* BEGIN INPUT FOR THIS TASK *
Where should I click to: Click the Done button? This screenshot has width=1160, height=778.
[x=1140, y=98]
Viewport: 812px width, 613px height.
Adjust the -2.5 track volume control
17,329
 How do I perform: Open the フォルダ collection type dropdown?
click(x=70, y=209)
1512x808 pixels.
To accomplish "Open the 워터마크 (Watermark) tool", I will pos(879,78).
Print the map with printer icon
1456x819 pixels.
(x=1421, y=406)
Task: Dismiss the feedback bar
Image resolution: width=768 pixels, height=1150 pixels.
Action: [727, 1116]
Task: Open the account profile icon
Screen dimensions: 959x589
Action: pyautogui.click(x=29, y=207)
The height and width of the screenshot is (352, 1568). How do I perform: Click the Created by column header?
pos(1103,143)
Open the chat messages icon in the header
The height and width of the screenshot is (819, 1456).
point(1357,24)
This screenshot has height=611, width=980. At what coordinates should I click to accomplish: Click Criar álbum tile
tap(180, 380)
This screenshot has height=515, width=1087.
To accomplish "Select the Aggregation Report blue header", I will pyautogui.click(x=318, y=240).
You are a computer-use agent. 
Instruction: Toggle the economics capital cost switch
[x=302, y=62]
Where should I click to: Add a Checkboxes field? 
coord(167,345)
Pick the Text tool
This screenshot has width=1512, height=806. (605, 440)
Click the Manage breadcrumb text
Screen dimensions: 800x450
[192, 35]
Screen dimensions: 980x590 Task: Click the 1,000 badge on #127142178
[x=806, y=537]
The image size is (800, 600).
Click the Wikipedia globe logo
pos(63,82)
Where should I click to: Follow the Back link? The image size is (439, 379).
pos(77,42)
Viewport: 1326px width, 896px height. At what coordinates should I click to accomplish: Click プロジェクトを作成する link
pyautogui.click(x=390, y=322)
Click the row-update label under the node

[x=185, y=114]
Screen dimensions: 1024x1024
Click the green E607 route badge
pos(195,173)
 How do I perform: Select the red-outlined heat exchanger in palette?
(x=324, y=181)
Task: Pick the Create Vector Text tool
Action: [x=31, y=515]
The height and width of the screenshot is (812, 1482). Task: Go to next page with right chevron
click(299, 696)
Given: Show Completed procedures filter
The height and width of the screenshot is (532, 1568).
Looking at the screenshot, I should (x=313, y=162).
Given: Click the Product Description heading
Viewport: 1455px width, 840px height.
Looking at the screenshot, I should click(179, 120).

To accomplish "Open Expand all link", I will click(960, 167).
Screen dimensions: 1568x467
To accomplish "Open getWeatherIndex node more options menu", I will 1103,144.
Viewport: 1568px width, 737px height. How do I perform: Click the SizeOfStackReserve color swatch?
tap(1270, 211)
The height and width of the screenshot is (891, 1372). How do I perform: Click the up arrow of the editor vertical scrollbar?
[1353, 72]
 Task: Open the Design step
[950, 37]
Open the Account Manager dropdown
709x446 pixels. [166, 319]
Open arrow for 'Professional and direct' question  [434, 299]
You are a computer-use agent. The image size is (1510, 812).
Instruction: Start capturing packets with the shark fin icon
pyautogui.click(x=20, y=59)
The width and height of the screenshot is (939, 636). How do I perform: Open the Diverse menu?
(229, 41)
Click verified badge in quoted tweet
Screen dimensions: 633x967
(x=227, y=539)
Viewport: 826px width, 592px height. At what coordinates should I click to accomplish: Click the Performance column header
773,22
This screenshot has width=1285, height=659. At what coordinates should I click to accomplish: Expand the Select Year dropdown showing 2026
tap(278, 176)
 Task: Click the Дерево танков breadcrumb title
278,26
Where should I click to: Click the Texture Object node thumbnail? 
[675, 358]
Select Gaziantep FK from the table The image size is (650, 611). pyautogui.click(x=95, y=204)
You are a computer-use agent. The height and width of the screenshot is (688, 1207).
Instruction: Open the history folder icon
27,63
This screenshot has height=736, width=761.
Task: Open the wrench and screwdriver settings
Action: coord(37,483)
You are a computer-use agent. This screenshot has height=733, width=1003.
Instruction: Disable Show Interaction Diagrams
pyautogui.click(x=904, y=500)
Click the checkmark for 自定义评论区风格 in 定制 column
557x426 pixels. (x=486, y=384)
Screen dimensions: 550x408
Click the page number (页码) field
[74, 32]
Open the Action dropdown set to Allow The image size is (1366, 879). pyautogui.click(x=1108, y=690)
* END INPUT FOR THIS TASK *
Reproduce all of the material, substituting "Where do I click to" for each "Where should I click to" and leaving everything else unchanged.

**CORRECT RESULT**
Where do I click to: Click the Done button? This screenshot has width=1160, height=778.
[x=1140, y=98]
Viewport: 812px width, 613px height.
Adjust the -2.5 track volume control
17,329
 How do I perform: Open the フォルダ collection type dropdown?
click(x=70, y=209)
1512x808 pixels.
To accomplish "Open the 워터마크 (Watermark) tool", I will pos(879,78).
Print the map with printer icon
1456x819 pixels.
(x=1421, y=406)
Task: Dismiss the feedback bar
Image resolution: width=768 pixels, height=1150 pixels.
Action: [727, 1116]
Task: Open the account profile icon
Screen dimensions: 959x589
Action: pyautogui.click(x=29, y=207)
The height and width of the screenshot is (352, 1568). How do I perform: Click the Created by column header?
pos(1103,143)
Open the chat messages icon in the header
The height and width of the screenshot is (819, 1456).
point(1357,24)
This screenshot has height=611, width=980. At what coordinates should I click to accomplish: Click Criar álbum tile
tap(180, 380)
This screenshot has height=515, width=1087.
To accomplish "Select the Aggregation Report blue header", I will pyautogui.click(x=318, y=240).
You are a computer-use agent. 
Instruction: Toggle the economics capital cost switch
[x=302, y=62]
Where do I click to: Add a Checkboxes field? 
coord(167,345)
Pick the Text tool
This screenshot has width=1512, height=806. (605, 440)
Click the Manage breadcrumb text
Screen dimensions: 800x450
[192, 35]
Screen dimensions: 980x590 Task: Click the 1,000 badge on #127142178
[x=806, y=537]
The image size is (800, 600).
Click the Wikipedia globe logo
pos(63,82)
Where do I click to: Follow the Back link? The image size is (439, 379).
pos(77,42)
Viewport: 1326px width, 896px height. At what coordinates should I click to accomplish: Click プロジェクトを作成する link
pyautogui.click(x=390, y=322)
Click the row-update label under the node

[x=185, y=114]
Screen dimensions: 1024x1024
Click the green E607 route badge
pos(195,173)
 How do I perform: Select the red-outlined heat exchanger in palette?
(x=324, y=181)
Task: Pick the Create Vector Text tool
Action: [x=31, y=515]
The height and width of the screenshot is (812, 1482). Task: Go to next page with right chevron
click(299, 696)
Given: Show Completed procedures filter
The height and width of the screenshot is (532, 1568).
Looking at the screenshot, I should (x=313, y=162).
Given: Click the Product Description heading
Viewport: 1455px width, 840px height.
Looking at the screenshot, I should click(179, 120).

To accomplish "Open Expand all link", I will click(960, 167).
Screen dimensions: 1568x467
To accomplish "Open getWeatherIndex node more options menu", I will 1103,144.
Viewport: 1568px width, 737px height. How do I perform: Click the SizeOfStackReserve color swatch?
tap(1270, 211)
The height and width of the screenshot is (891, 1372). How do I perform: Click the up arrow of the editor vertical scrollbar?
[1353, 72]
 Task: Open the Design step
[950, 37]
Open the Account Manager dropdown
709x446 pixels. [166, 319]
Open arrow for 'Professional and direct' question  [434, 299]
You are a computer-use agent. The image size is (1510, 812).
Instruction: Start capturing packets with the shark fin icon
pyautogui.click(x=20, y=59)
The width and height of the screenshot is (939, 636). How do I perform: Open the Diverse menu?
(229, 41)
Click verified badge in quoted tweet
Screen dimensions: 633x967
(x=227, y=539)
Viewport: 826px width, 592px height. At what coordinates should I click to accomplish: Click the Performance column header
773,22
This screenshot has width=1285, height=659. At what coordinates should I click to accomplish: Expand the Select Year dropdown showing 2026
tap(278, 176)
 Task: Click the Дерево танков breadcrumb title
278,26
Where do I click to: Click the Texture Object node thumbnail? 
[675, 358]
Select Gaziantep FK from the table The image size is (650, 611). pyautogui.click(x=95, y=204)
You are a computer-use agent. The height and width of the screenshot is (688, 1207).
Instruction: Open the history folder icon
27,63
This screenshot has height=736, width=761.
Task: Open the wrench and screwdriver settings
Action: coord(37,483)
You are a computer-use agent. This screenshot has height=733, width=1003.
Instruction: Disable Show Interaction Diagrams
pyautogui.click(x=904, y=500)
Click the checkmark for 自定义评论区风格 in 定制 column
557x426 pixels. (x=486, y=384)
Screen dimensions: 550x408
Click the page number (页码) field
[74, 32]
Open the Action dropdown set to Allow The image size is (1366, 879). pyautogui.click(x=1108, y=690)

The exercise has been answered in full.